| ASSIGNMENT |
The line containing "Instruction: Open the" marks where to begin. Write out that line and every line after it exactly, through the last line below.

Stored data
= = = =
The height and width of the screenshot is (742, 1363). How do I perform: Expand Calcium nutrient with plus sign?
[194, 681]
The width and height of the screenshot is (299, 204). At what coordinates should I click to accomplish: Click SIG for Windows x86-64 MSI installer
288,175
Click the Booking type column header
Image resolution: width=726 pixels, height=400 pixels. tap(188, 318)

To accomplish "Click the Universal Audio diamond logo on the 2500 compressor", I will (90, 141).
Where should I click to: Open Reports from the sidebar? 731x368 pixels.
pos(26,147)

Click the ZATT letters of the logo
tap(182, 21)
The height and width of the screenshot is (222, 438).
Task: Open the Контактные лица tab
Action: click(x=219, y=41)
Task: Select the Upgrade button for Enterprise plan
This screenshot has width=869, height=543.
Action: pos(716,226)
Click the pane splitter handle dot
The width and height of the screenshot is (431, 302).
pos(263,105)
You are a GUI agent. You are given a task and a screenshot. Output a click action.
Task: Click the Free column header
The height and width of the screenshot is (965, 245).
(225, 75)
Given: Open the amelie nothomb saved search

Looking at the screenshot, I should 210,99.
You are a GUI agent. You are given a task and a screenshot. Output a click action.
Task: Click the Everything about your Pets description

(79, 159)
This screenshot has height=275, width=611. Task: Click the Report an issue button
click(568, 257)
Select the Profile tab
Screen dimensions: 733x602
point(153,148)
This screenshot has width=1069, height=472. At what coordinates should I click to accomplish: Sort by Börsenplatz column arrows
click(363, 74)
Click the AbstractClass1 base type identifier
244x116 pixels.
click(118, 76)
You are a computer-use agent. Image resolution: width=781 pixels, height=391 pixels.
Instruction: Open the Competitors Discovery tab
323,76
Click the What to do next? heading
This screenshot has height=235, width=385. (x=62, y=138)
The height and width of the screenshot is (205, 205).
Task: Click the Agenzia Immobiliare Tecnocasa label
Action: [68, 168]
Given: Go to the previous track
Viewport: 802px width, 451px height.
= = = =
| RESULT |
Instruction: Open the Competitors Discovery tab
323,76
Click the What to do next? heading
This screenshot has height=235, width=385. (x=62, y=138)
The height and width of the screenshot is (205, 205).
Task: Click the Agenzia Immobiliare Tecnocasa label
Action: [68, 168]
Given: Go to the previous track
Viewport: 802px width, 451px height.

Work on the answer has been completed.